Mensen van Mensink #8: Daan

De mensen van Mensink: wie zijn ze, waar zijn ze goed in en waarom doen ze wat ze doen? Vandaag: Daan Wassink (21). ‘Ik vond het spannend, al die gasten bij Mensink. Ik probeerde ze te ontlopen.’

Daan, wat voor werk doe jij bij Mensink?

‘Ik haal materialen op, breng spullen weg, verzorg het onderhoud van gereedschappen. En ik houd het terrein netjes natuurlijk. Overdag appen de jongens op de bouw bestellingen naar mij door, spullen die ze morgen nodig hebben. Zometeen om vier uur stap ik in de auto en rijd ik naar Raab, Pontmeyer en Mastermate. Terug aan de zaak laad ik de materialen over op verschillende aanhangers. Morgenochtend is het voor de jongens een kwestie van de juiste aanhanger aankoppelen en wegrijden.’

Dus je bent een soort terrein- of werkplaatsknecht?

‘Chef, geen knecht. Knecht, dat was ik vroeger. Haha.’

Hoe ben je bij Mensink terecht gekomen?

‘In 2018 had mijn begeleider Wybren een meeloopstage bij Mensink geregeld voor mij. Dat was spannend, want ik houd niet van drukte en grote groepen. Het ging in die tijd niet zo goed met mij.’ Daan wijst naar een rooster in het plafond. ‘Hoor je dat geruis? Dat soort geluiden komen bij mij ongefilterd binnen. Met een beetje tegenzin ben ik toch met Wybren meegegaan en heb ik een paar zaterdagen meegewerkt bij Mensink, ik geloof dat ik hielp bij het dichtmaken van oude mestputten, ik weet het niet meer precies. Maar ik vond het leuk om weer bezig te zijn, ik had al een paar jaar thuis gezeten.’

Hoe kwam dat?

‘Ik was uitgevallen in het derde jaar van de middelbare school. Ik had geen fijne klas, werd gepest. Ik heb PDDNOS, een stoornis in het autismespectrum. Mijn klasgenoten begrepen dat niet. Toen ik bij Mensink kwam vond ik dat heel spannend. Al die gasten… Wanneer de anderen in de kantine zaten, bleef ik buiten en andersom. Ik probeerde ze te ontlopen. De eerste stappen waren het moeilijkste voor mij. Maar ik kreeg de tijd en langzaam ging het beter. Ondertussen ging ik ook weer naar school in Zwolle, naar de Ambelt. De klassen zijn daar kleiner, iedereen heeft daar wat. Gonard adviseerde me om school af te maken en dat heb ik gedaan: vorig jaar heb ik mijn diploma gehaald. Mocht ik hier ooit weggaan heb ik in ieder geval een papiertje, een fijn idee.’

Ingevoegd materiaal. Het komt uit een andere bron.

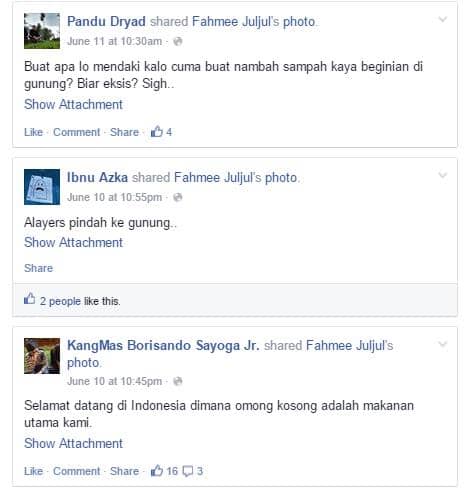Click thumbs-up count 16 on KangMas post
Screen dimensions: 473x495
tap(164, 471)
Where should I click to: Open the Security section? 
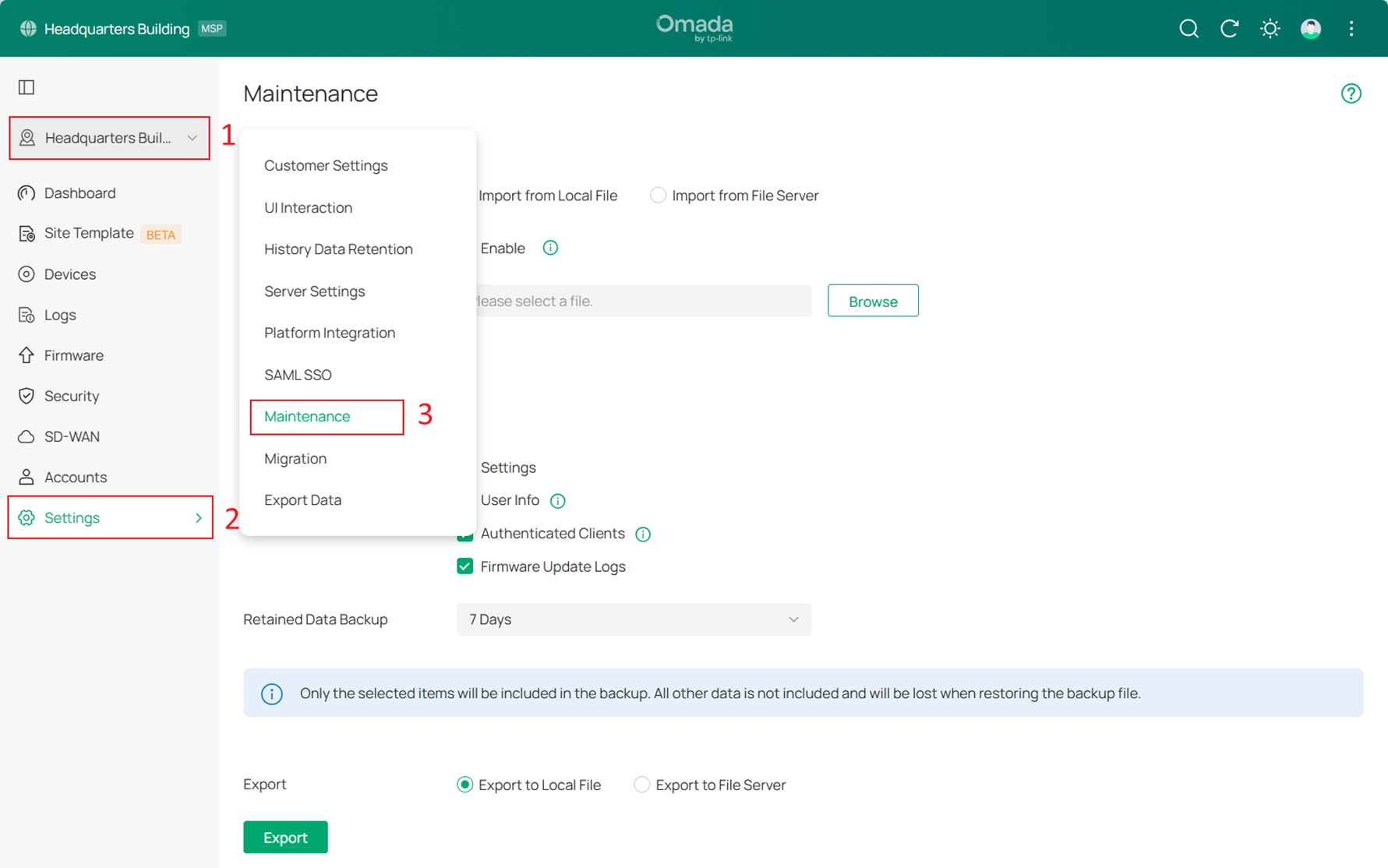point(72,395)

Hoe gaat het nu, vind je het nog altijd moeilijk om je tussen de andere jongens te begeven?

‘Ik houd nog steeds niet van drukte, maar volgens mij gaat het redelijk goed. Ik werk nu vier dagen per week van negen tot zes en volgens mij hebben ze liever dat ik vijf dagen kom. Ik doe mijn ding en voel me gewaardeerd.’

Wat wilde je worden als kind?

‘Daar was ik niet mee bezig. Toen we in 2017 naar Broekland verhuisden heb ik geholpen met de verbouwing van ons huis. Dat vond ik leuk om te doen. Van iets lelijks maakten we iets moois.’

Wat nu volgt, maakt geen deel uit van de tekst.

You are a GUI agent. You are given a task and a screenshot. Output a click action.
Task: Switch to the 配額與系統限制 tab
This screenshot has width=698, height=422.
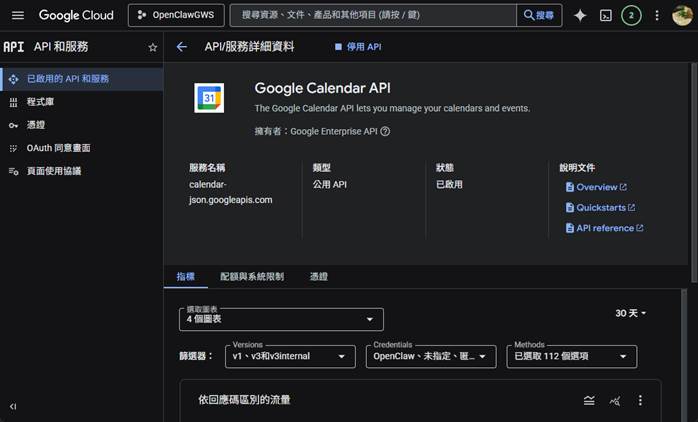[x=252, y=276]
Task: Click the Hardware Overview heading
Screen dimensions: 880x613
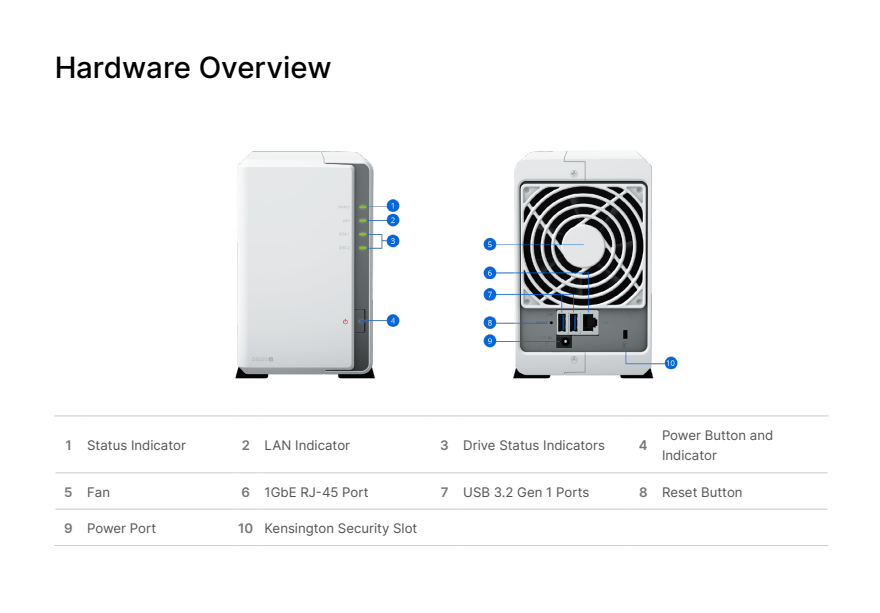Action: pyautogui.click(x=193, y=68)
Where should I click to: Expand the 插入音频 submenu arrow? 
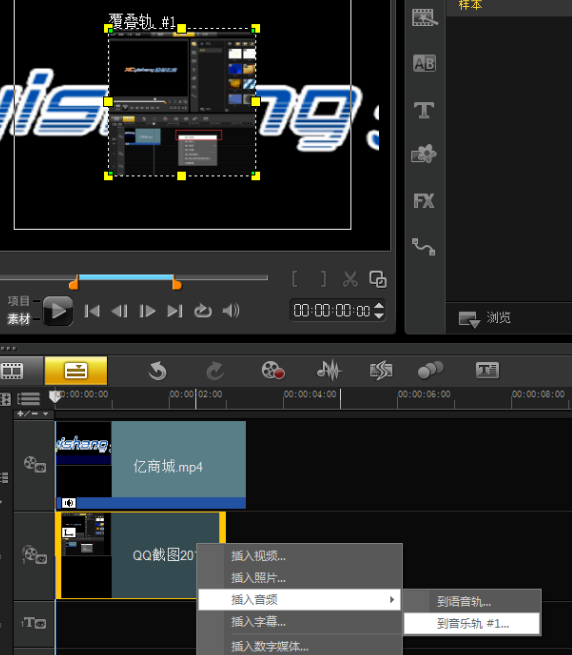tap(392, 599)
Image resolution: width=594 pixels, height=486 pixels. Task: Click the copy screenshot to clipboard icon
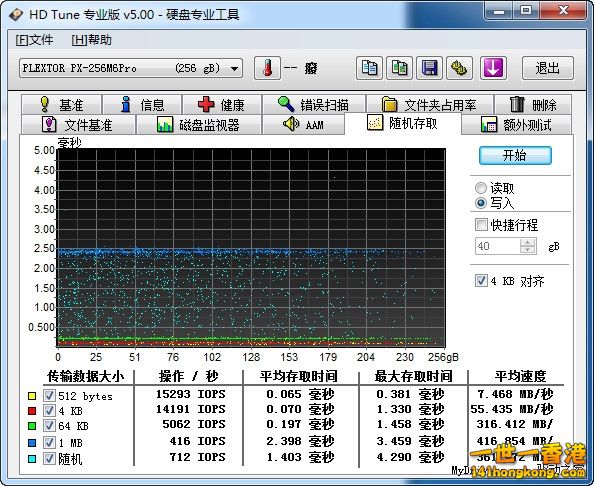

Wil je ooit timmerman worden?

‘Misschien wel, ik weet het niet. Wat ik nu doe vind ik leuk, ik doe het met plezier. Zo lang dat zo blijft ben ik tevreden.’

Hoe ben jij veranderd sinds je bij Mensink werkt?

Daan denkt even na. ‘Uh… Poeh. Dat weet ik niet. Zal ik een hulplijn bellen?’ Daan pakt zijn telefoon, belt zijn moeder. Ze neemt op. ‘Mam, met Daan. Wil je een vraag voor mij beantwoorden? Ik zet je even op de luidspreker.’

Moeder van Daan, hoe heeft u uw zoon zien veranderen de afgelopen jaren?

De moeder van Daan: ‘Daan rijdt als zelfstandig medewerker van Mensink van hot naar her en regelt een heleboel zaken, dat hadden wij een paar jaar geleden niet kunnen bedenken. Hij is weer de Daan die hij was voor al het gedoe begon. Het werk heeft hem een zelfvertrouwen gegeven van hier tot en met Tokyo. Ooit hoopten we dat hij weer van het erf af zou gaan, en kijk nu eens! Hij heeft een enorme sprong gemaakt en het lef gehad om deze uitdaging aan te gaan. Daar zijn wij, zijn ouders, ontzettend trots op.’ Daan dan: ‘Dank mam, tot straks.’ Daan hangt op.

Nou, hoe luister je hiernaar?

Daan met grote grijns: ‘Blij. Het zegt veel dat mijn moeder dit zegt.’

En nu, op naar Raab, Pontmeyer en Mastermate?

‘Inderdaad. Voor Dollenkamp moet ik twintig ytong blokken hebben. Wat kalkzandsteen voor de zaak. Een paar binnendeurpakketjes, voor iemand anders een lateitje. Een blik verf en wat blokkwasten. Er zijn dagen bij dat ik een ramvolle aanhanger heb, vandaag valt het wel mee.’